SUPPLIED INFORMATION.
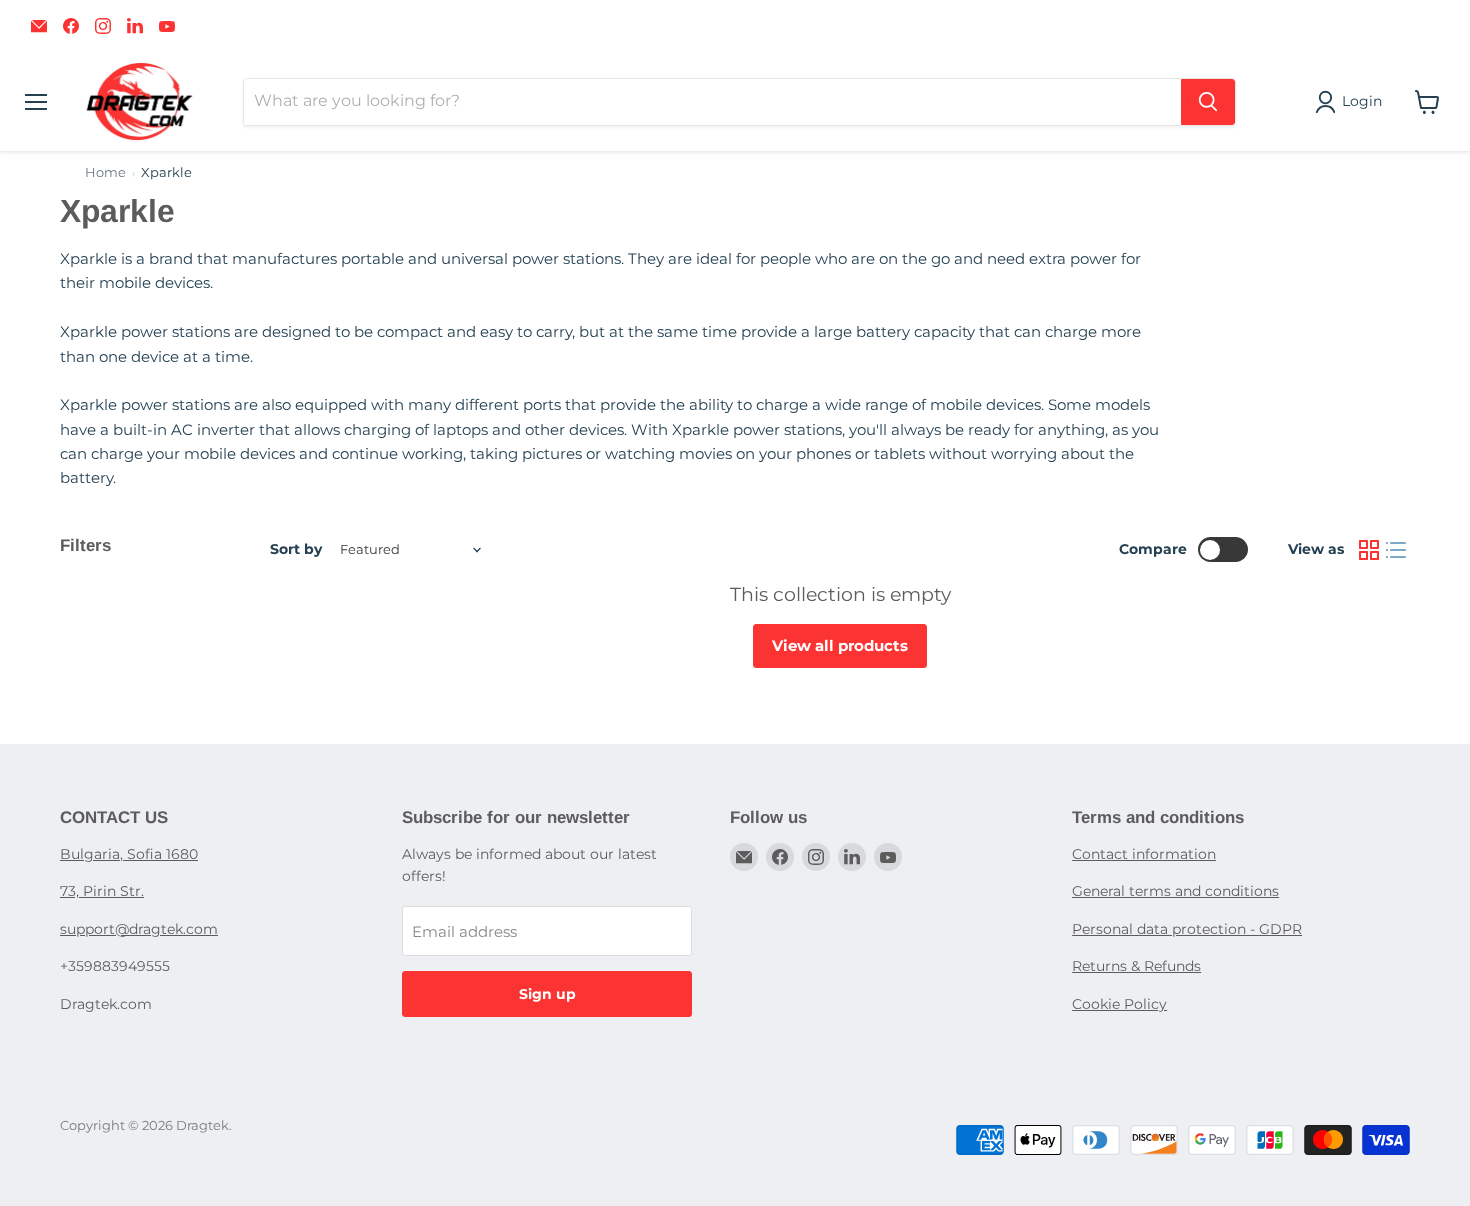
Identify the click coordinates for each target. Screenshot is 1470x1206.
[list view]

--

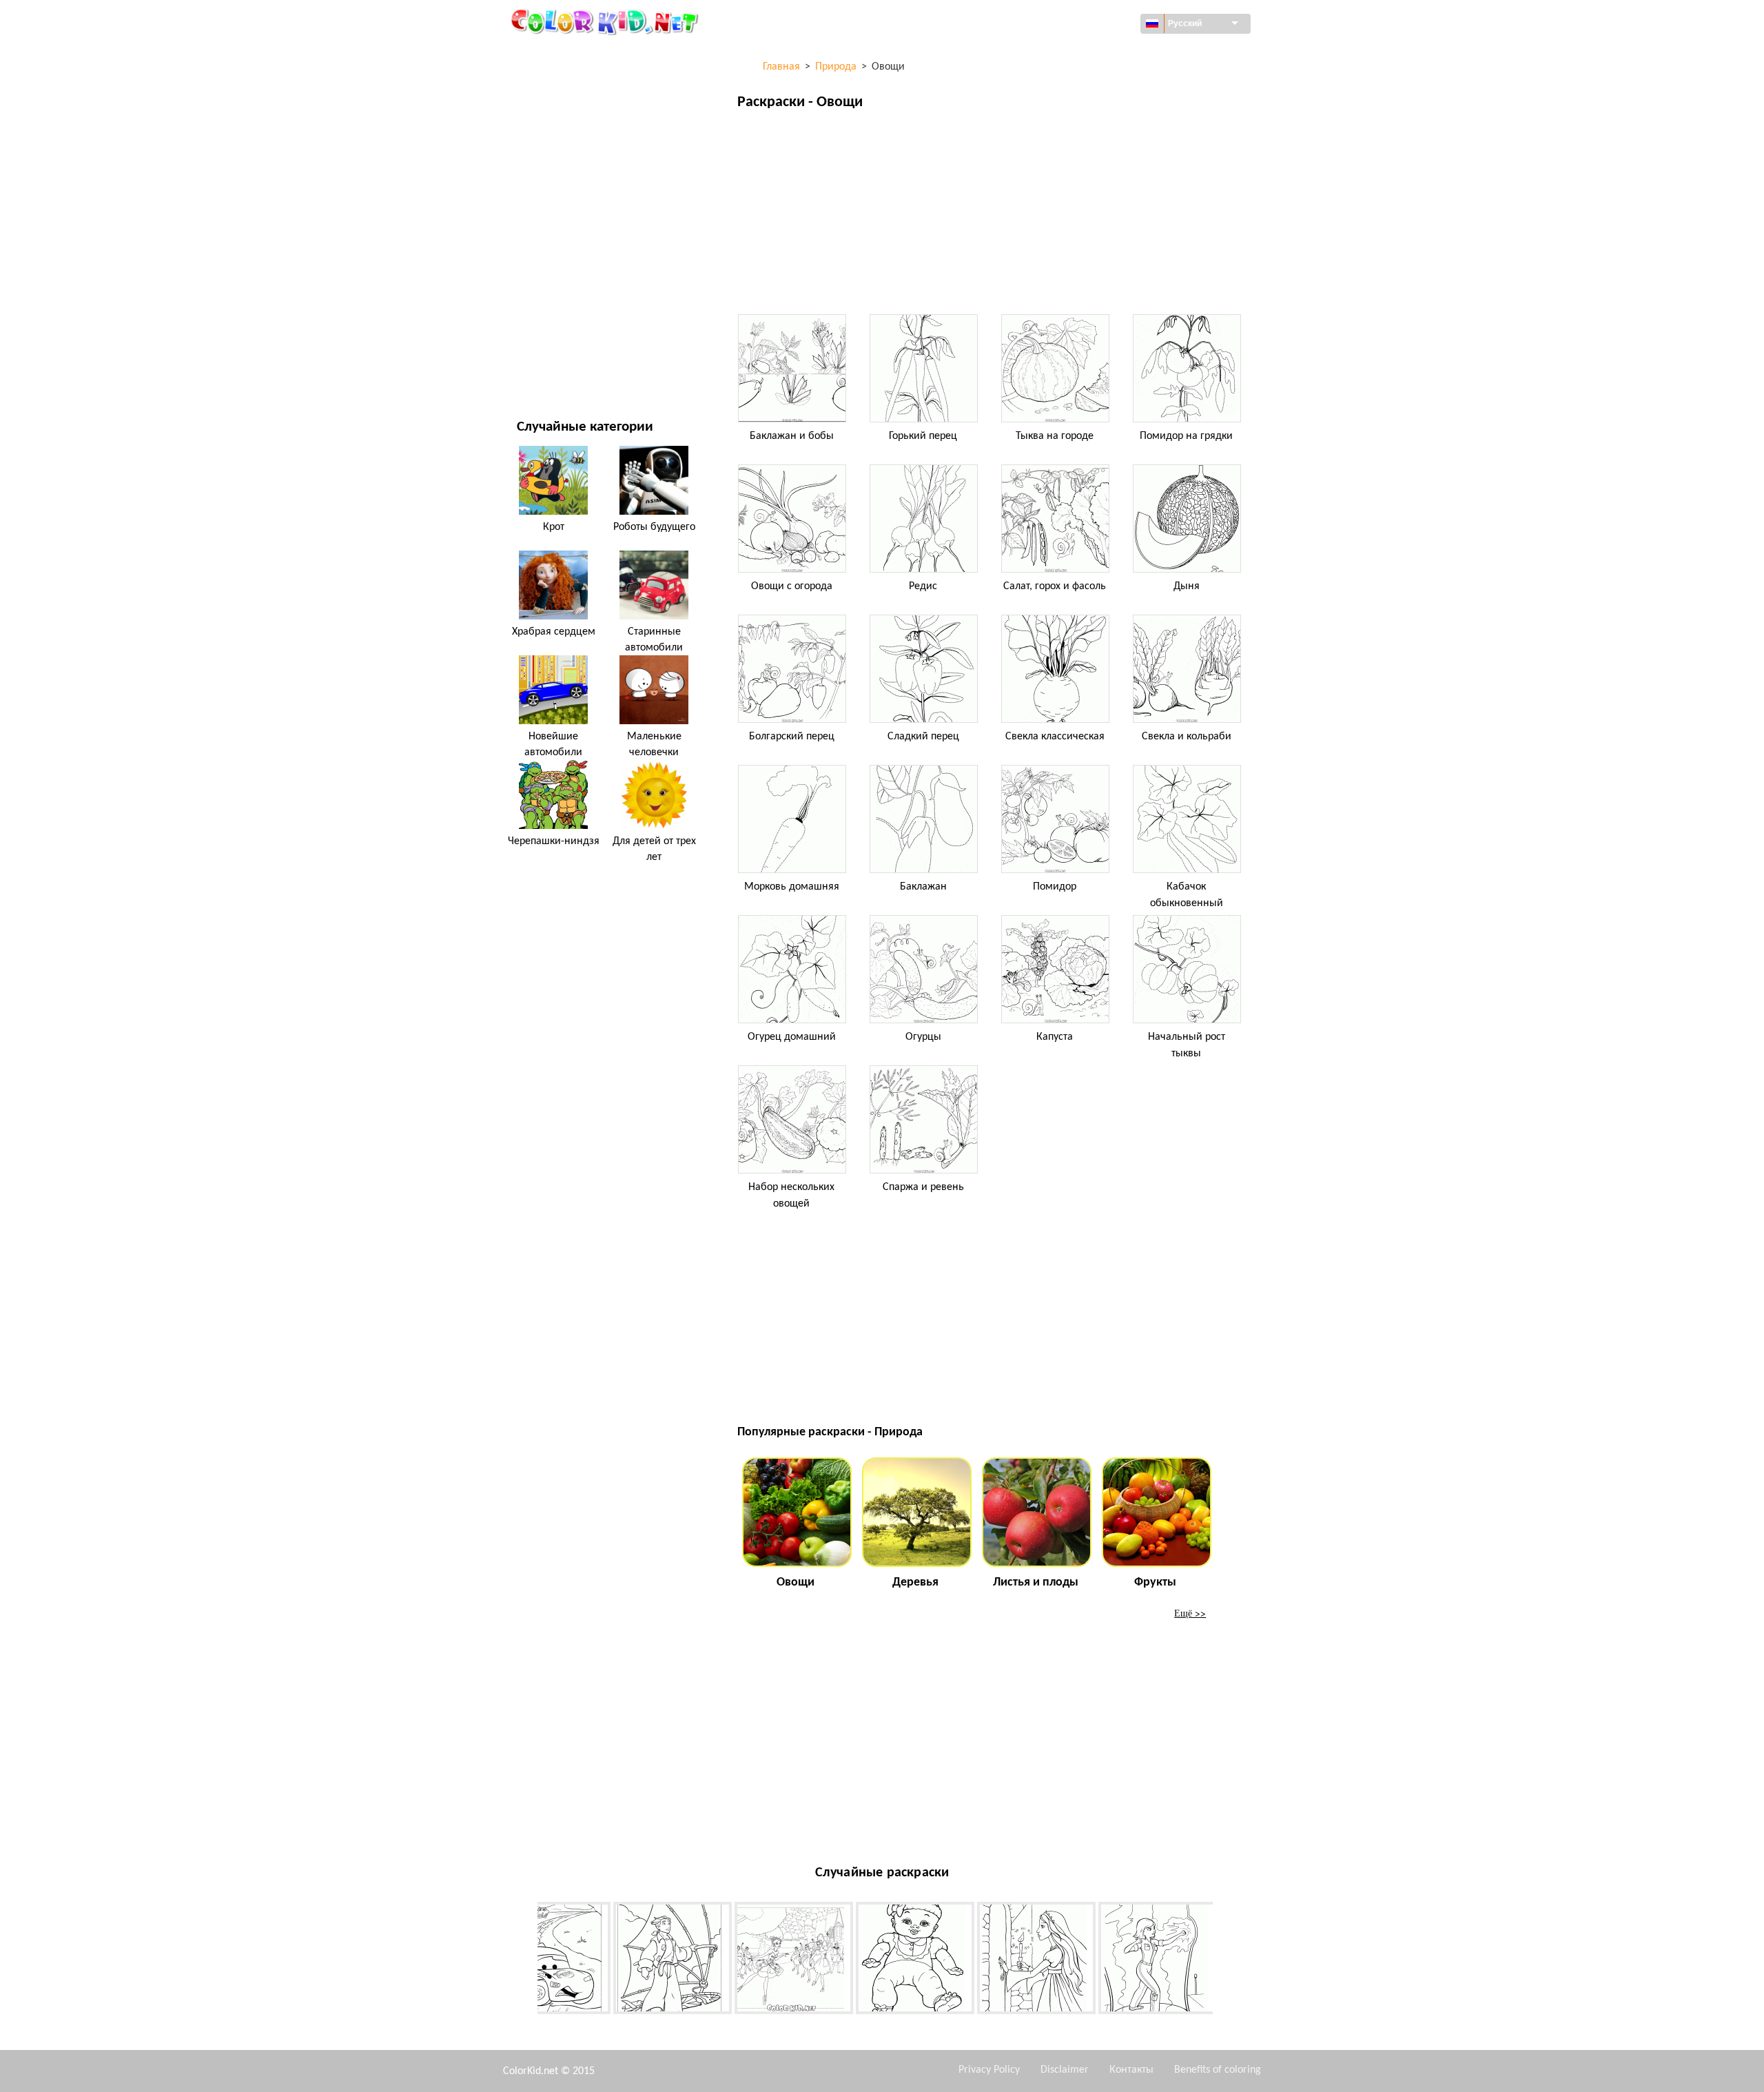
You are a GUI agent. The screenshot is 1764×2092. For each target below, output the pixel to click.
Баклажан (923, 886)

--

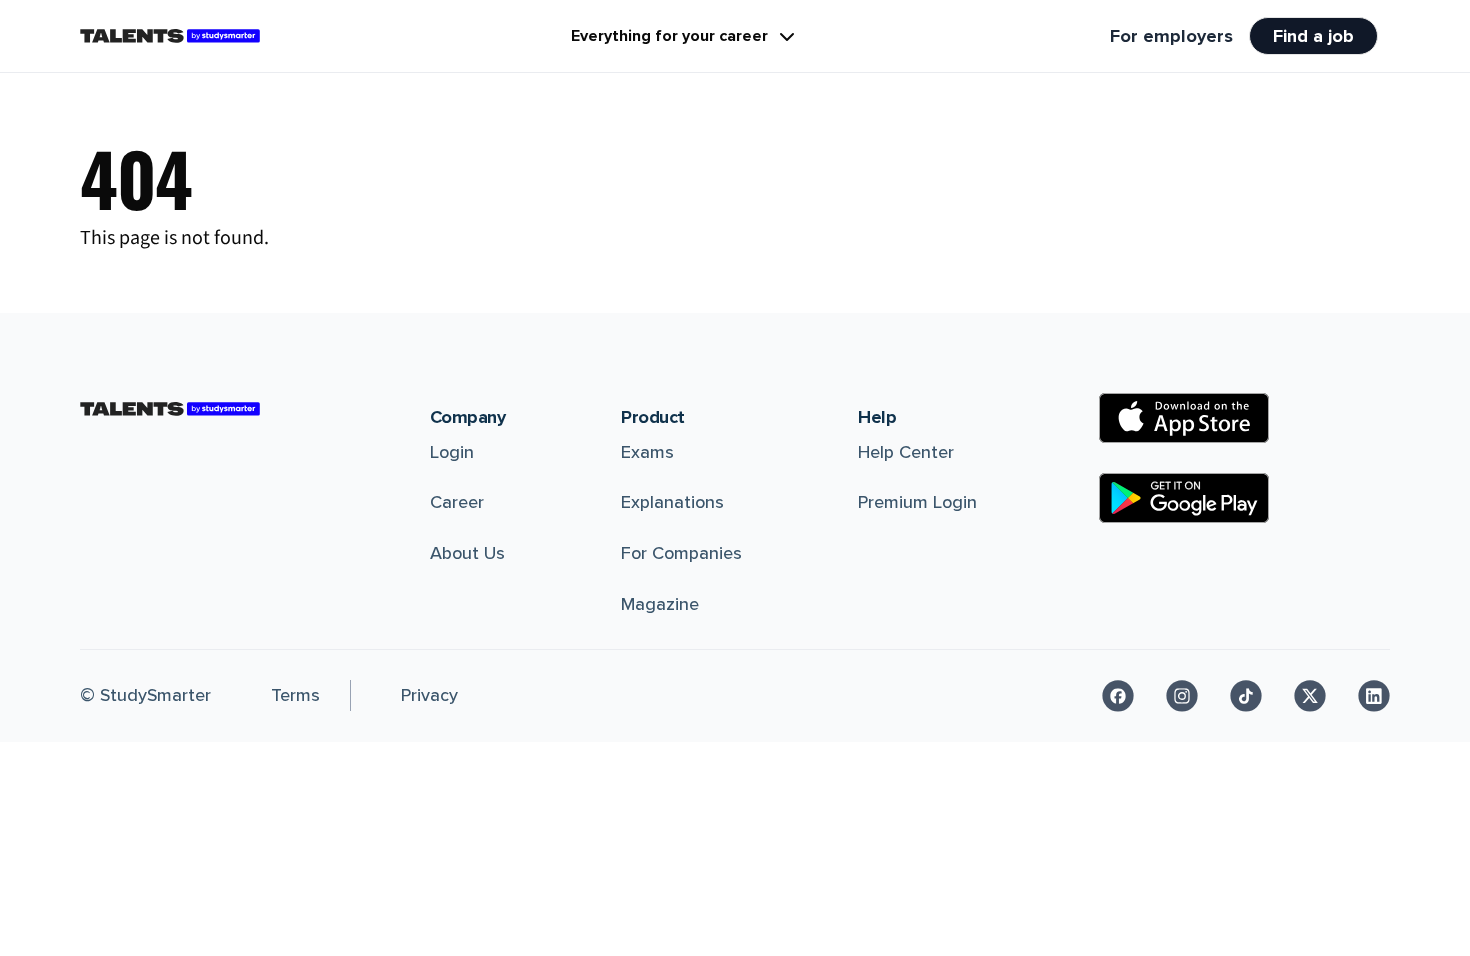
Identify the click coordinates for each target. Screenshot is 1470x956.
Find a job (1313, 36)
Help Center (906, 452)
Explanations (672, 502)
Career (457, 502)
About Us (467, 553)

WHAT TO PRODUCE. Reproduce exactly the stretch of the material above that starts at the line with "Screenshot is 1470x1206." and ends at the line with "[list view]", both included, and nothing else.

WRITTEN REPLY.
Identify the click coordinates for each target. Screenshot is 1470x1206.
[list view]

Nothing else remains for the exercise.